As with the NFL, Grey’s DirecTV work stems from a vigorous back-and-forth with the firm’s marketing executives. “If I want to go in one direction and they don’t feel it’s right, they have full measure to push back and do so,” explains Jon Gieselman, svp, marketing at DirecTV, whose media spend last year totaled $360 million. “It’s sort of a healthy debate. [Myhren] has just instilled that in his team, that that’s the right way to operate.”
Grey’s creative renaissance isn’t limited to new accounts. Procter & Gamble’s Febreze, which arrived in 1998, long relied on straightforward product demonstrations. Then came the inspired idea of blindfolding consumers and placing them in a stinky environment made fragrant by Febreze. The “Breathe Happy” campaign, developed under creative directors Rob Lenois and Rob Perillo, broke in July 2011 and won two 2012 Cannes Lions.
Grey’s success on these and other campaigns, including ads for P&G’s CoverGirl featuring Ellen DeGeneres and a Canon campaign with filmmaker Ron Howard, triggered Myhren’s promotion to president in December 2010—one year after he initially turned down the job, thinking he wasn’t ready. This time, he felt confident, even outlining what he’d like to do in a four-page memo he presented to Heekin.
Despite his mettle, Myhren admits that when he assumed the president’s role at age 38, he struggled to find common ground with account executives. He knew managing business was a Grey strength, but he wasn’t sure how to motivate the folks in suits who focus primarily on marketer relationships.
To better understand their world, Myhren began meeting with account teams, giving each of them 18 minutes to tell the story of its brand. It took a year to complete the first cycle, and now he’s in Round 2. On a recent Friday afternoon, Myhren listens and takes notes as a trio of account execs from the agency’s Grey Healthy People unit brief him on Bausch & Lomb, a client of two years with a $20 million annual media spend. First, he sets the timer on his iPhone, placing it flat on the table in the same breakout room where he’d traded baby ideas with Holmes.

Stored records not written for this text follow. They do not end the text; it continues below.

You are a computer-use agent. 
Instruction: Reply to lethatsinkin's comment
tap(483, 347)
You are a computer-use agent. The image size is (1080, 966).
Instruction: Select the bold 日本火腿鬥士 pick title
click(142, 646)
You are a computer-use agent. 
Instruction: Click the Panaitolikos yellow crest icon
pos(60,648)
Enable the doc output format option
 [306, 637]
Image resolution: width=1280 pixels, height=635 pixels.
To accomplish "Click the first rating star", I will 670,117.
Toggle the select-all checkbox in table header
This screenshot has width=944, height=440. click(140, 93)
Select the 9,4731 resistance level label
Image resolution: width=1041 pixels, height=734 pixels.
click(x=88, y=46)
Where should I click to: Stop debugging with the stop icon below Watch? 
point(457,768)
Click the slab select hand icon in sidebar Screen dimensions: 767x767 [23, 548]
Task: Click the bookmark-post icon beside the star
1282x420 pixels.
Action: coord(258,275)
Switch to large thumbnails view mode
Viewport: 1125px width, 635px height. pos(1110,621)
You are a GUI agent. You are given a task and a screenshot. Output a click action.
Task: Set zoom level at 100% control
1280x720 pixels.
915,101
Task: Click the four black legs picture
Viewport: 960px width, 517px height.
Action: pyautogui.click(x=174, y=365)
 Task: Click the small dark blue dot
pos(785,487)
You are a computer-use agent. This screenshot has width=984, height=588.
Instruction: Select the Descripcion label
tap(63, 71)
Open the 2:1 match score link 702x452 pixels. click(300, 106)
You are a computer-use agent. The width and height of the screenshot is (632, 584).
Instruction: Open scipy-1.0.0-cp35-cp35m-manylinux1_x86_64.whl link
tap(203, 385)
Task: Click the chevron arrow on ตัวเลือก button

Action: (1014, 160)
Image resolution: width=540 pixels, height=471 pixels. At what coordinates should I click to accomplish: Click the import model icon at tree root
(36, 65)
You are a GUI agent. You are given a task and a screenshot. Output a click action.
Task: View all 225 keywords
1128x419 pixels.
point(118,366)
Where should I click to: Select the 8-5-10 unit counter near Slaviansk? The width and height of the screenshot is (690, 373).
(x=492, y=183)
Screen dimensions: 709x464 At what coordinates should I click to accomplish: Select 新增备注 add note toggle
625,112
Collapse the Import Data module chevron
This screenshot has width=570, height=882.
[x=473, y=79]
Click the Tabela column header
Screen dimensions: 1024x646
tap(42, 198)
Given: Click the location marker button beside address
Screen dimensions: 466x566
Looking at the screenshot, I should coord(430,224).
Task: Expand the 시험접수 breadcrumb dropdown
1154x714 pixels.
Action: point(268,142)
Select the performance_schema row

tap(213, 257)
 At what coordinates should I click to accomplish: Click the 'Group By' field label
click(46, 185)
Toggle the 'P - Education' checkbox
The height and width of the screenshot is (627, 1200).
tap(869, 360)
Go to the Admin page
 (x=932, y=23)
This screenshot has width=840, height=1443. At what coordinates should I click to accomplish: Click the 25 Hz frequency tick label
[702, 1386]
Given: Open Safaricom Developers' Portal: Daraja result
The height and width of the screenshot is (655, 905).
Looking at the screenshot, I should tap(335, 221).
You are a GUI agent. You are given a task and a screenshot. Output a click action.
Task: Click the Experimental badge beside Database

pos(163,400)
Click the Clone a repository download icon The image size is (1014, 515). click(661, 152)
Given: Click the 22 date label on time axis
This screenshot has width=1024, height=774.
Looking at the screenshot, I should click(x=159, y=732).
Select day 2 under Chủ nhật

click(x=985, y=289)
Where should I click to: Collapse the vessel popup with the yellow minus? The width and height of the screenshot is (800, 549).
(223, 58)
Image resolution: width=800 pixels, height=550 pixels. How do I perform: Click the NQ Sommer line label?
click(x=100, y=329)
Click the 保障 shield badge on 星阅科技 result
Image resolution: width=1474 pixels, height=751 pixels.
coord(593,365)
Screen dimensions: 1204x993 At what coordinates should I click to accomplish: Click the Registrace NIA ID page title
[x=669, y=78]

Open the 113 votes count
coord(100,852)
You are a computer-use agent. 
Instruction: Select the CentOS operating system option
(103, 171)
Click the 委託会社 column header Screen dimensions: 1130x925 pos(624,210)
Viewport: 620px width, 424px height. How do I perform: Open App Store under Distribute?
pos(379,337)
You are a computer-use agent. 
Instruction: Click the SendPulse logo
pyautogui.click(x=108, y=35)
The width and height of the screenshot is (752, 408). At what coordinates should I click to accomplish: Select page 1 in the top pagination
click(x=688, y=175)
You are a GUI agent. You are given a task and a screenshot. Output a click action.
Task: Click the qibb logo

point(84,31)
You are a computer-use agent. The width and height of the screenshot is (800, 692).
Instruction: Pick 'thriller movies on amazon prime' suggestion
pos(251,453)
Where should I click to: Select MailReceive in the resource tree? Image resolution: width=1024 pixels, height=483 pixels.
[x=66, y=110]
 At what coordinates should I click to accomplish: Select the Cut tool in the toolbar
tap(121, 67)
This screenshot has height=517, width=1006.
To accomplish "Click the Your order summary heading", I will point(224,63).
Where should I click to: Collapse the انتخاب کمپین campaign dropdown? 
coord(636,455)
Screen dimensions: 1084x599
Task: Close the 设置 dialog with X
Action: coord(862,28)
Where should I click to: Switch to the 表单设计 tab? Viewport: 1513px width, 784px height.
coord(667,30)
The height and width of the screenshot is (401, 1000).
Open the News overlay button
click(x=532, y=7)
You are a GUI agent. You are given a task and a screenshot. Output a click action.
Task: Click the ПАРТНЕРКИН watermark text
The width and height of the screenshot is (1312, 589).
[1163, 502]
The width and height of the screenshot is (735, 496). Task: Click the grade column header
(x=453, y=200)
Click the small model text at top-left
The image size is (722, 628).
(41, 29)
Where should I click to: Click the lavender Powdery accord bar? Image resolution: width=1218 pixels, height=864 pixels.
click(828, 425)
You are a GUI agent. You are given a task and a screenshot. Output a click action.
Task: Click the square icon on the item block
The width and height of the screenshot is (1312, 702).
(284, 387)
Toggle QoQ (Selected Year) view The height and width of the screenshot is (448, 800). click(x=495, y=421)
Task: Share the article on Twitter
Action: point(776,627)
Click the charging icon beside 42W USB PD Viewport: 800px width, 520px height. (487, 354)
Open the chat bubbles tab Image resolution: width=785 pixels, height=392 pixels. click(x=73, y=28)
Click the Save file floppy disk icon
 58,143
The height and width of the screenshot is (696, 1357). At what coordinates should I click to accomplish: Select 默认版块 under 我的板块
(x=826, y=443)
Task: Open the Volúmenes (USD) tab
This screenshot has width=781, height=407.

While a proposed TV ad for a new vitamin to enhance eye health is testing well, the strategy behind it—“Be a champion for your eyes” goes the tagline—is more functional than aspirational. Also, the ad is heavy on graphics and relies on a voiceover. Without being too critical, Myhren tells the team the execution “feels like it’s from the ’90s or ’80s,” chuckling to ease any tension. He says he’ll talk to the unit’s creative director and thanks the execs for finishing on time, with a minute and half to spare.
Clearly, Grey’s creative turnaround is a work in progress. So far, only a half-dozen campaigns have become famous at a WPP Group shop handling some 75 brands. And while New York won nine Lions at Cannes this year, up from three in 2011, Wieden + Kennedy’s Portland, Ore., headquarters scooped up 29 trophies, earning Agency of the Year.
Still, Myhren has put Grey New York on the map in his five years as CCO. It’s the longest stint thus far in his 17-year ad career, which began at a small agency in Denver (Karsh Hagan), then shifted to Los Angeles (WongDoody, TBWAChiatDay) and Detroit (Leo Burnett) before bringing him to New York.
His success at Grey has triggered other offers, including the chief creative officer’s role at TBWACD’s Playa del Rey, Calif., office that The Martin Agency’s John Norman filled in July. After briefly considering the opportunity, Myhren turned it down, deciding that New York, where he recently bought an apartment, feels like the best home for him, his wife Tomoko and their nearly 18-month-old daughter Reika. As Myhren puts it, “I do feel like I’m finally in a place in my advertising career where I’m really happy where I am.”